The UN, and most other international organizations, has systematically discriminated against Israel and disproportionately attacked its policies. NGOs, such as Human Rights Watch and Amnesty International, frequently criticize Israel while ignoring serious human rights violations on the part of Arabs and 'Palestinians'. Politicians, policymakers, NGOs, journalists and scholars have too often adopted Arab and Palestinian terms used to describe the critical dimensions of the conflict. Media coverage of the PIW in the Muslim world and the West has been poisonous and anti-Semitic. With the exception of the US, much public opinion around the world sympathizes more with the 'Palestinians' than with Israel.
Given this grim reality, Israel should have aggressively pursued public diplomacy (PD). Yet the Israeli government has failed to prevent the deterioration of Israel's image and reputation in the world. The main reason is the lack of awareness and understanding of the critical role PD plays in contemporary international relations. In the information age, national reputation has become a critical asset and ‘soft power’ has become a major instrument of foreign policy.
This article begins with a brief introduction to the 'New Paublic Diplomacy' (NPD) and the ‘World Standing Index’ (WSI). The next section examines Israel's place in the world as seen in debates about its right to exist, in the ‘war of words’ and at the UN. The third section presents data and analysis on media coverage of Israel in the West and major trends in public opinion.
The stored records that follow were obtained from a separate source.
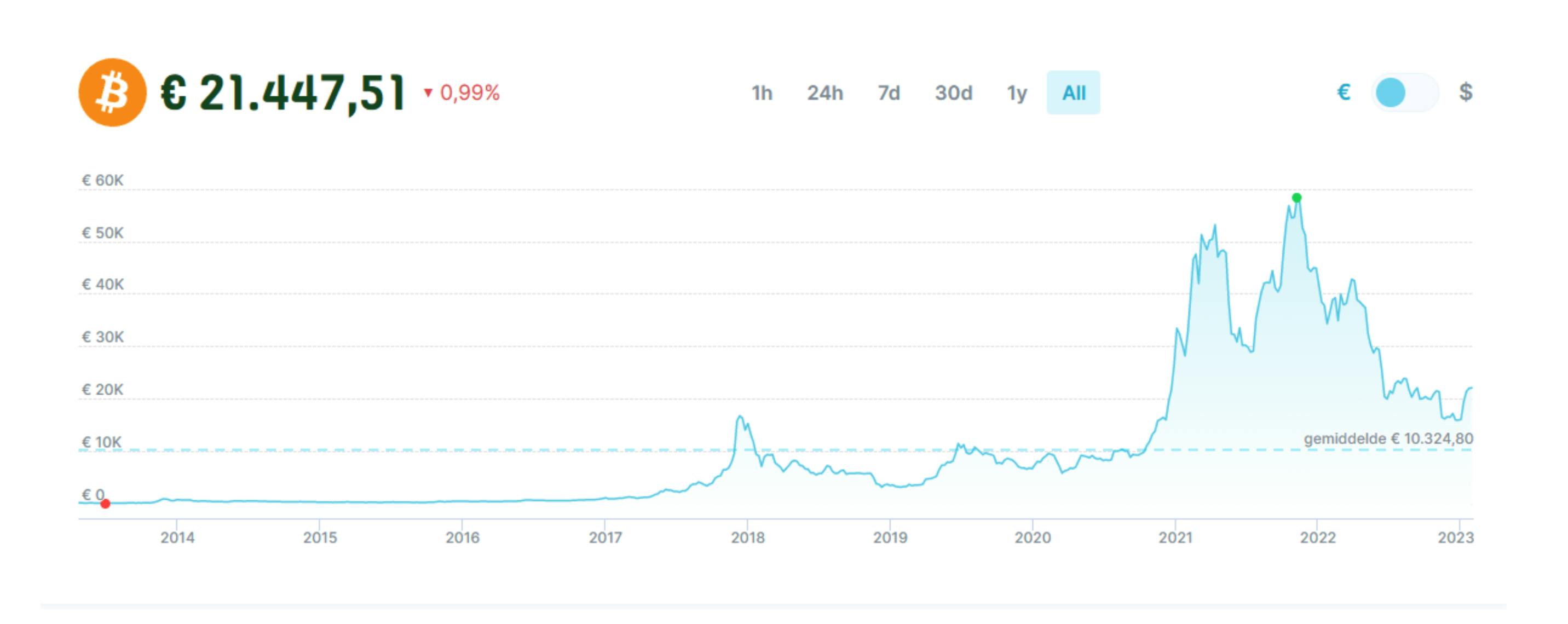Click the gemiddelde € 10.324,80 average label
1568x624 pixels.
[1388, 439]
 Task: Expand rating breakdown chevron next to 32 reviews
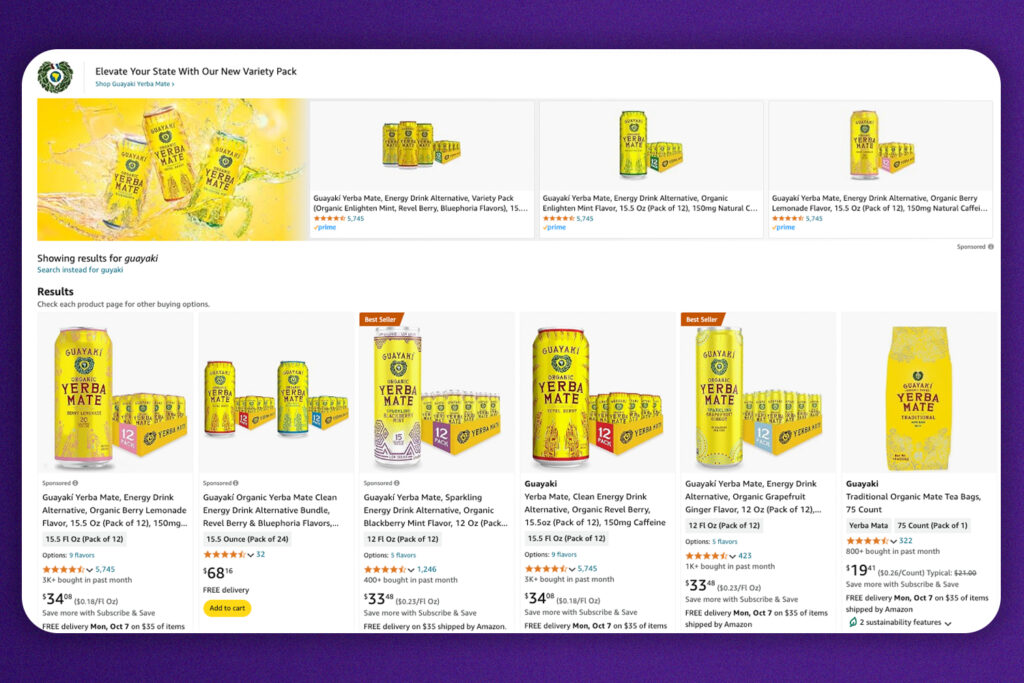250,554
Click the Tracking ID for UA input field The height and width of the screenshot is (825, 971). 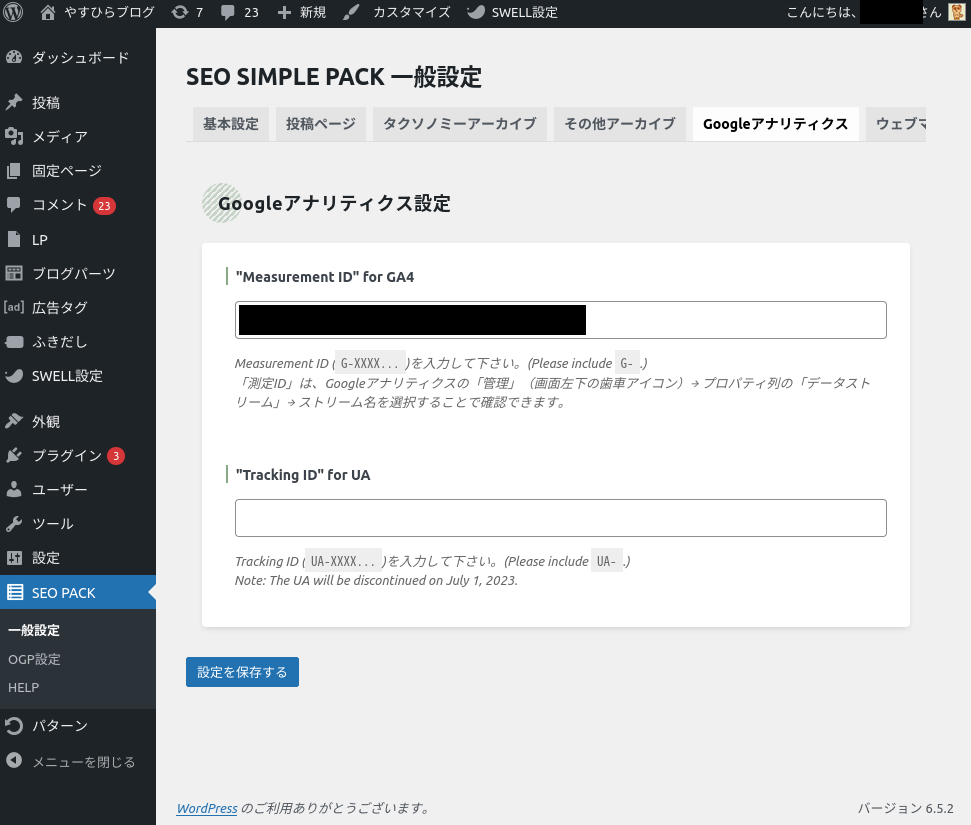(560, 518)
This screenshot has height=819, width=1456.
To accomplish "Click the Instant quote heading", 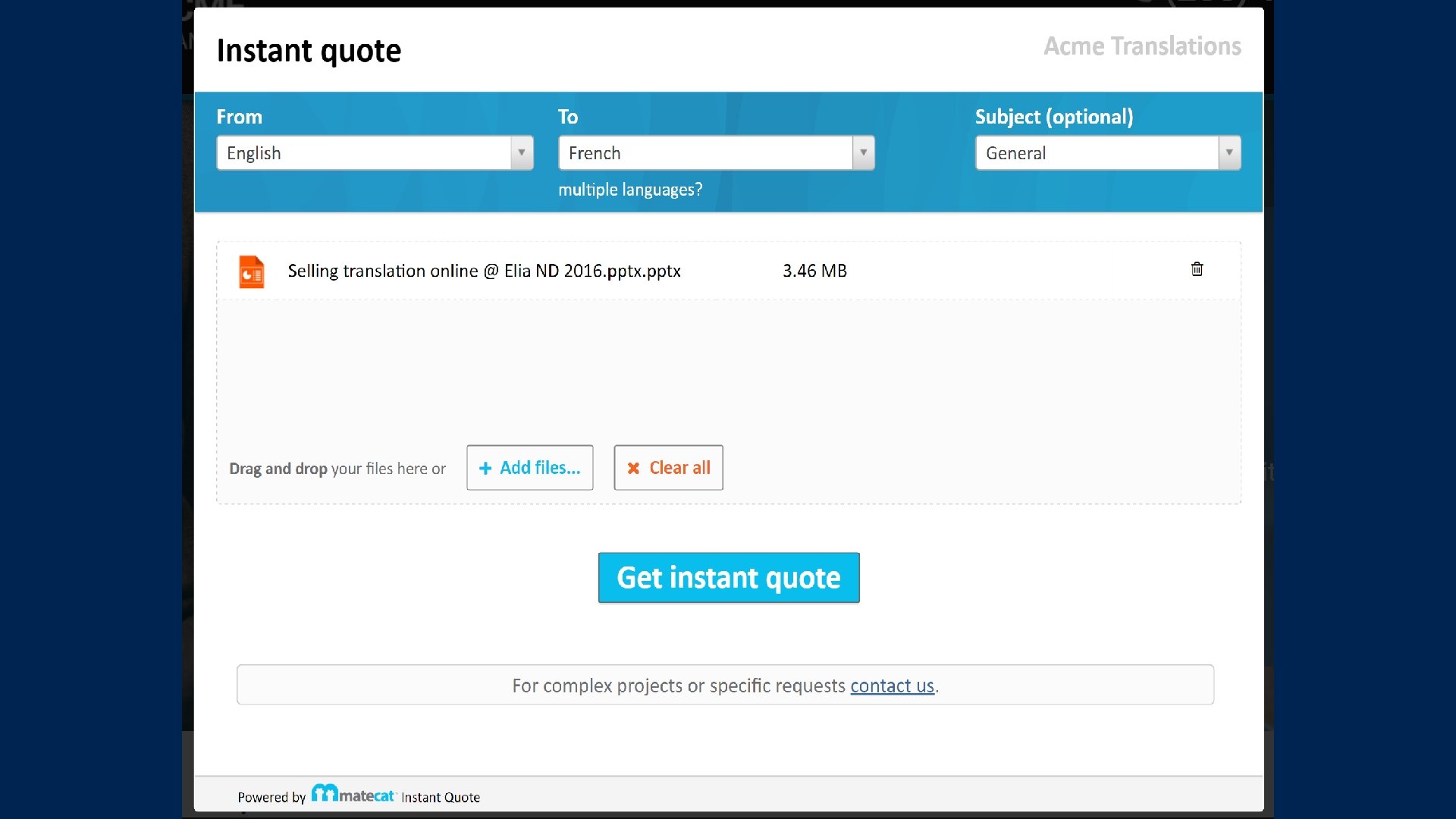I will 309,51.
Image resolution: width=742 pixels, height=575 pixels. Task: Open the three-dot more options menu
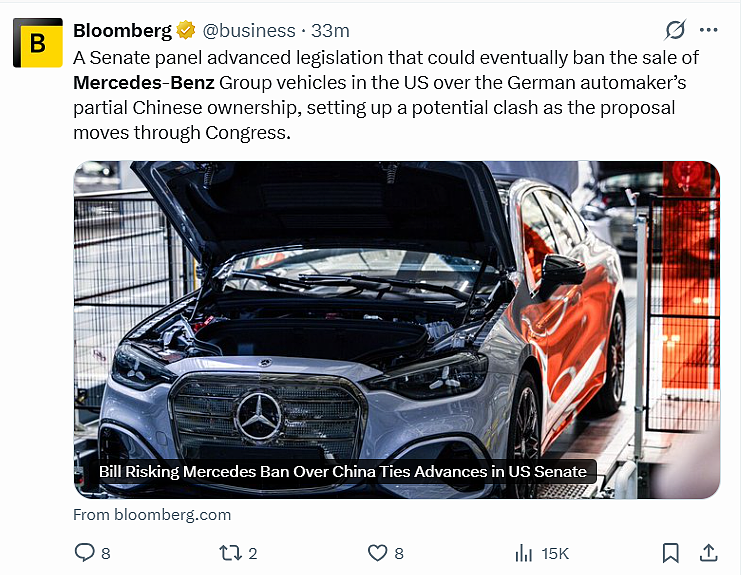click(708, 30)
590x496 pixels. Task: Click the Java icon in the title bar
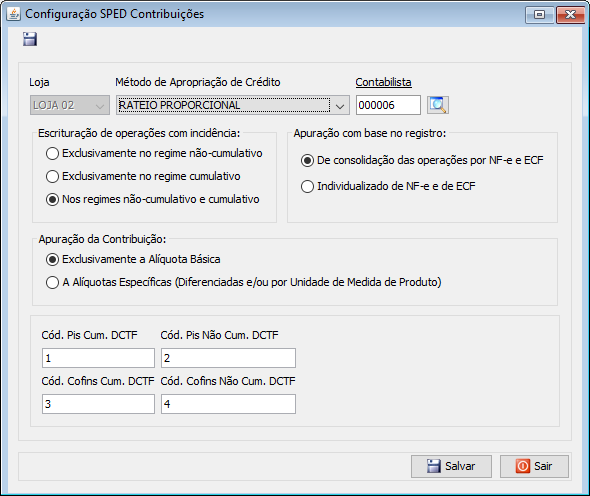click(14, 14)
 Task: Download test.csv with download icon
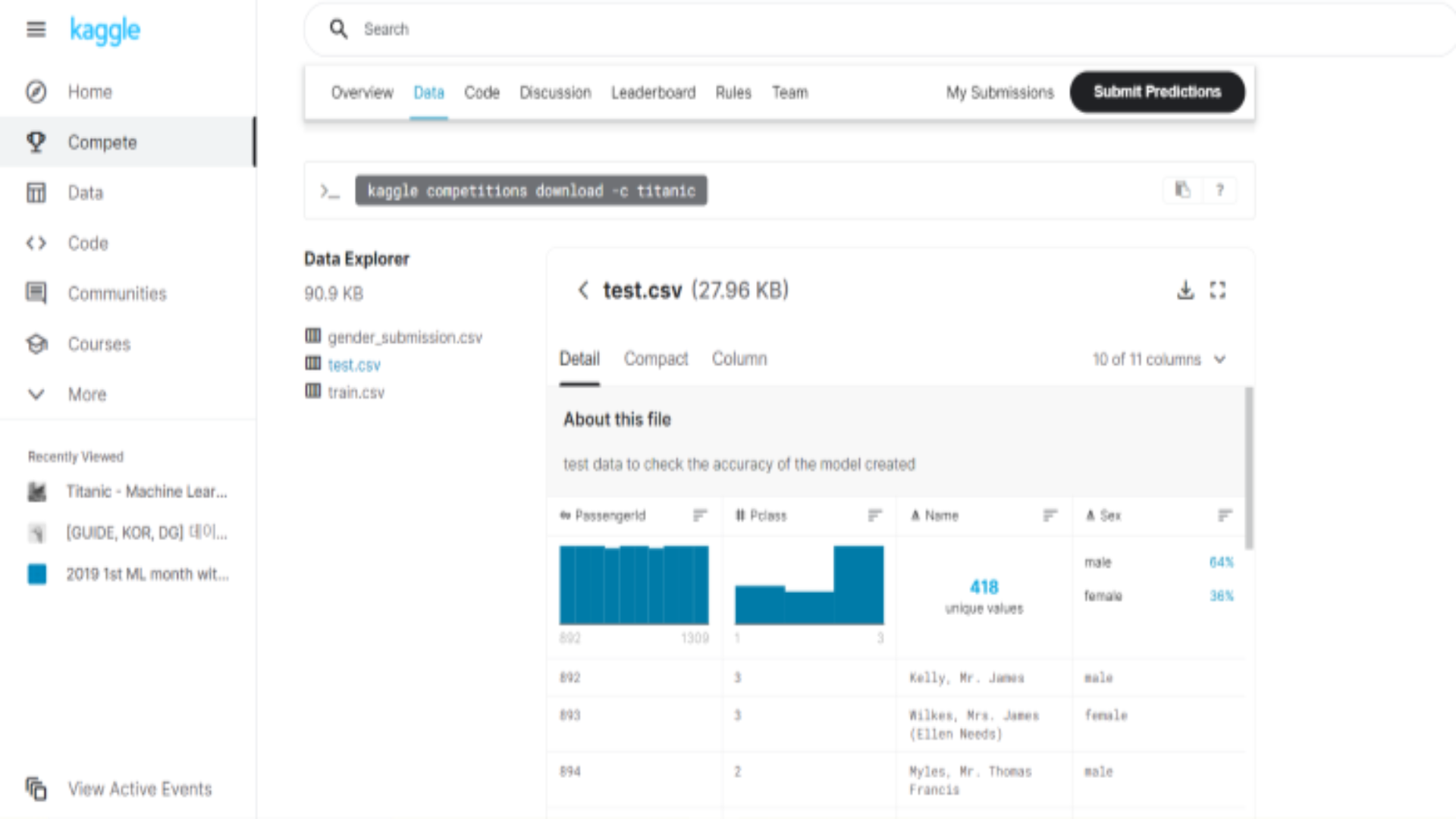[x=1185, y=290]
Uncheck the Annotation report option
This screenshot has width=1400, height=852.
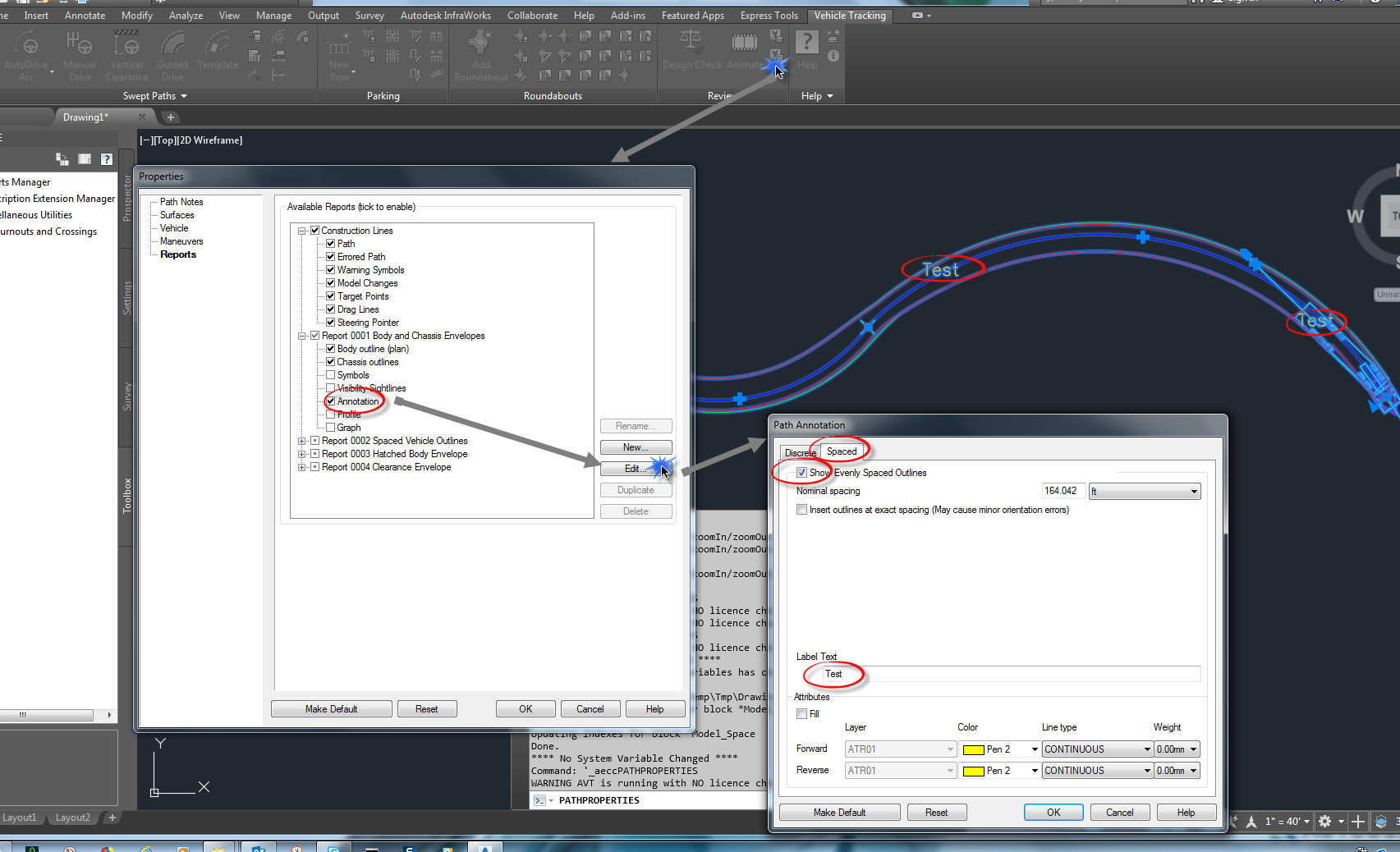[x=329, y=401]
The last section analyzes Israel's approach to PD, the failures of its past approach, causes for these failures and a few possible remedies. The article reveals a huge gap between the threat to Israel's national security and well-being due to its poor reputation abroad and the meagre PD programme designed to address this threat. Israel must develop and implement a major Public Diplomacy programme and this work suggests a few ways to accomplish the task.